La Cour des comptes préconise une réorganisation du maillage hospitalier français
La France possède-t-elle un nombre excessif d'hôpitaux, et serait-il nécessaire d'en fermer certains pour optimiser l'efficacité des soins ? La Cour des comptes aborde cette question épineuse, souvent explosive, où la simple éventualité de fermer une petite maternité ou un service d'urgence provoque immanquablement des mobilisations locales et des manifestations, au nom de la défense des établissements « de proximité ». Dans son rapport public annuel 2026, présenté ce mercredi 26 mars, les magistrats de la rue Cambon mettent les pieds dans le plat en affirmant qu'il faut « réorganiser le maillage de l'offre de soins hospitaliers ».
Un réseau hospitalier dense et peu adapté
Les Sages constatent que ce maillage est « dense », avec « 2 380 sites hospitaliers en 2023 ». Ils relèvent que « ce maillage hospitalier a peu changé malgré l'évolution des besoins de santé » de la population. La Cour recommande donc de « fusionner » des hôpitaux, afin d'éviter des doublons et d'améliorer leur efficacité. « Il faut fusionner les établissements de santé d'un groupement hospitalier de territoire pour constituer une personne morale unique », insiste-t-elle.

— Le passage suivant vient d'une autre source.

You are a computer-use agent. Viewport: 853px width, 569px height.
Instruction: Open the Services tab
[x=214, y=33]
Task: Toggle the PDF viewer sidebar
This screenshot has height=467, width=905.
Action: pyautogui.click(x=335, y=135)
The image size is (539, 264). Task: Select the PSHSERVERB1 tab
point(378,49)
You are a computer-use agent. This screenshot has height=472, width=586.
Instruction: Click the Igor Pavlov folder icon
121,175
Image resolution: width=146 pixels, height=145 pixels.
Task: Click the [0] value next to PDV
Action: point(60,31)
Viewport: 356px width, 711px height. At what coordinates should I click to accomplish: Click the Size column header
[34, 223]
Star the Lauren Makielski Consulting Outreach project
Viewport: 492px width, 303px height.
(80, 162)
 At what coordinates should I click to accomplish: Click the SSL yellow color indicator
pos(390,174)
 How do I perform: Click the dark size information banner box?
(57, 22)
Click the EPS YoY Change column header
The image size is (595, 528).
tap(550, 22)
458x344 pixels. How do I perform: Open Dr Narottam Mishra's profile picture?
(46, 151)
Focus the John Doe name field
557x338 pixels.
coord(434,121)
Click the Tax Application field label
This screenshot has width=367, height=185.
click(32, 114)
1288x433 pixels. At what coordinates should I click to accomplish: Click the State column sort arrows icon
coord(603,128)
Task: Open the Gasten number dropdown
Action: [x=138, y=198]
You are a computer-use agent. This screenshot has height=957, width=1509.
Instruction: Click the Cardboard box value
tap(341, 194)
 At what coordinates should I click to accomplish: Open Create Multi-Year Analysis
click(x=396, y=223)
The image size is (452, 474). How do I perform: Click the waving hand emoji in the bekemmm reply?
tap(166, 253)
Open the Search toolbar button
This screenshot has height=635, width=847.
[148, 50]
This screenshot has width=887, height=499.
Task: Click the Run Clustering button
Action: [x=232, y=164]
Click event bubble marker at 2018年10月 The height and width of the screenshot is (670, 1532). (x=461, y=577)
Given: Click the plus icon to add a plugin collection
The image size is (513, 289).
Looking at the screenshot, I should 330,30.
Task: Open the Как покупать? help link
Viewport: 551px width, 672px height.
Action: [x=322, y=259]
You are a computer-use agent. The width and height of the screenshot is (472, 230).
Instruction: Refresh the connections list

L'analyse de la répartition géographique des hôpitaux révèle une surdensité de l'offre en région parisienne, sur le pourtour méditerranéen, en Alsace, sur les littoraux breton et aquitain, et autour de Lyon. À l'inverse, la présence de sites hospitaliers est faible dans la vaste « diagonale du vide », qui s'étend des Ardennes aux Pyrénées, en traversant la Bourgogne et le Massif central.
Une stratégie nationale et régionale nécessaire
Pour faire évoluer cette situation, la Cour recommande de « définir, au niveau national, une nouvelle stratégie d'évolution de l'offre hospitalière fondée sur la gradation des soins et, par région, un scénario d'évolution de l'offre hospitalière ». Cependant, cette proposition est souvent perçue comme un « vœu pieux » par les acteurs du secteur.
Jérôme Goeminne, président du Syndicat des manageurs publics de santé, explique : « On manque, depuis des années, de courage politique en France pour faire une vraie réorganisation hospitalière. Souvent, lorsque des agences régionales de santé ou des groupements hospitaliers de territoire veulent procéder à des restructurations, ils se heurtent à une opposition syndicale ou politique. »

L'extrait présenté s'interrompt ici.